ECLI:NL:HR:2006:AY8880
Hoge Raad
- Cassatie
- F.H. Koster
- A.J.A. van Dorst
- J. de Hullu
- Rechtspraak.nl
Herziening van bewijs en beoordeling van ontuchtige handelingen in strafzaak
In deze zaak heeft de Hoge Raad op 7 november 2006 uitspraak gedaan in een cassatieprocedure tegen een arrest van het Gerechtshof te 's-Gravenhage.

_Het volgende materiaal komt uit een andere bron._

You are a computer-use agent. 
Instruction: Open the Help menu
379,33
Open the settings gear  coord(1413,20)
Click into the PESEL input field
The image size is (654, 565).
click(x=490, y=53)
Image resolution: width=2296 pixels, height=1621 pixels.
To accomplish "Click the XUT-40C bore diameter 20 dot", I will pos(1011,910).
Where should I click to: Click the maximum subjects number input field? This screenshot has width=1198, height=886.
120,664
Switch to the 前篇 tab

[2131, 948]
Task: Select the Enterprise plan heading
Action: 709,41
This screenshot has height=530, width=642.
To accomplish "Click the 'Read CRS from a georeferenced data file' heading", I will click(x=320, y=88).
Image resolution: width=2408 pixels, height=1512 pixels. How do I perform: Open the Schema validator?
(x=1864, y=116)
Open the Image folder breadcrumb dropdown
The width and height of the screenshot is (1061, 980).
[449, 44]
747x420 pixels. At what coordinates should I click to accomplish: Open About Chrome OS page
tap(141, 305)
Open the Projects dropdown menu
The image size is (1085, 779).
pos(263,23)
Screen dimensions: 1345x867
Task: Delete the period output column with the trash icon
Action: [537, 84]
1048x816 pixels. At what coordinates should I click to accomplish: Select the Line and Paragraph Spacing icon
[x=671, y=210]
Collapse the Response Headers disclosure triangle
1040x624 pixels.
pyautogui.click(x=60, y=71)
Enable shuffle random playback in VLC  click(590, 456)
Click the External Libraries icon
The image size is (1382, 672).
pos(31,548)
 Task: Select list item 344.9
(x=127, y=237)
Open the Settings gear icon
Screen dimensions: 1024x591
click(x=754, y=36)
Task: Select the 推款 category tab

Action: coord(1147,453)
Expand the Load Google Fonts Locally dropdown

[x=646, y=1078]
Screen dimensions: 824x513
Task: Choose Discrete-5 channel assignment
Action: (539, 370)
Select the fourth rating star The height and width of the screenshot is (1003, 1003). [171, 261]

De verdachte was eerder vrijgesproken van het primair tenlastegelegde, maar veroordeeld tot een taakstraf voor het plegen van ontuchtige handelingen met een minderjarige. De zaak kwam aan de Hoge Raad omdat de verdediging klaagde over het ontbreken van bewijs en de motivering van het hof. De Hoge Raad oordeelde dat de aanvulling op het verkorte arrest, die aanvankelijk ontbrak, nu wel bij de stukken aanwezig was, waardoor de klacht over het ontbreken van bewijsmiddelen niet tot cassatie kon leiden. Het hof had terecht vastgesteld dat de bewezenverklaarde handelingen, zoals het kussen van het slachtoffer op haar wang en in haar nek, afhankelijk waren van de omstandigheden waaronder deze plaatsvonden. De Hoge Raad oordeelde echter dat de bewijsmotivering van het hof niet begrijpelijk was, omdat het hof de verdachte had vrijgesproken van een gedraging die in de tenlastelegging was opgenomen. Dit leidde tot de conclusie dat de bestreden uitspraak niet in stand kon blijven. De Hoge Raad heeft de zaak terugverwezen naar het Gerechtshof te 's-Gravenhage voor een nieuwe behandeling.